Personal information
- Born: January 24, 1960 (age 66) Little Rock, Arkansas, U.S.
- Listed height: 6 ft 3 in (1.91 m)
- Listed weight: 226 lb (103 kg)

Career information
- High school: Southwest (Atlanta, Georgia)
- College: USC (1978–1982)
- NFL draft: 1983: 4th round, 94th overall pick

Career history
- Detroit Lions (1983–1986);

Awards and highlights
- Coaches Poll national champion (1978);
- Stats at Pro Football Reference

= August Curley =

American football player (born 1960)

August Onorato Curley (born January 24, 1960) is an American former professional football linebacker who played four seasons with the Detroit Lions of the National Football League (NFL). He was selected by the Lions in the fourth round of the 1983 NFL draft. He played college football at the University of Southern California.

==Early life and college==
August Onorato Curley was born on January 24, 1960, in Little Rock, Arkansas. He attended Southwest High School in Atlanta, Georgia.

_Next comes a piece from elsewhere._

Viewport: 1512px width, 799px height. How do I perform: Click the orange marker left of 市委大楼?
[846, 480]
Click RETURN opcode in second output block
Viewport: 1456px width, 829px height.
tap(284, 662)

He was a member of the USC Trojans of the University of Southern California from 1978 to 1982 and a three-year letterman from 1980 to 1982. The 1978 Trojans were named Coaches Poll national champions. He recorded one interception in 1980. He totaled 115 tackles and one interception his junior year in 1981. He opened his senior season in 1982 with a 22-tackle game against the Florida Gators. However, he suffered an injury the next week that caused him to miss the rest of the season. Curley also had one interception in 1982.

==Professional career==
Curley was selected by the Detroit Lions in the fourth round, with the 94th overall pick, of the 1983 NFL draft. He officially signed with the team on June 1. He played in ten games for the Lions during his rookie year in 1983 before being placed on injured reserve with a knee injury on November 9, 1983. The next year, he was placed on the physically unable to perform list on July 22, 1984, after re-aggravating his knee injury. He was later activated on October 24 and appeared in eight games during the 1984 season. Curley played in all 16 games, starting 14, for the Lions in 1985, recording 51 solo tackles, 24 assisted tackles, two pass breakups, and one forced fumble. The Lions finished the year with a 4–11–1 record. He was placed on injured reserve on September 1, 1986, and later activated on November 1, 1986. He played in four games in 1986. He became a free agent after the season.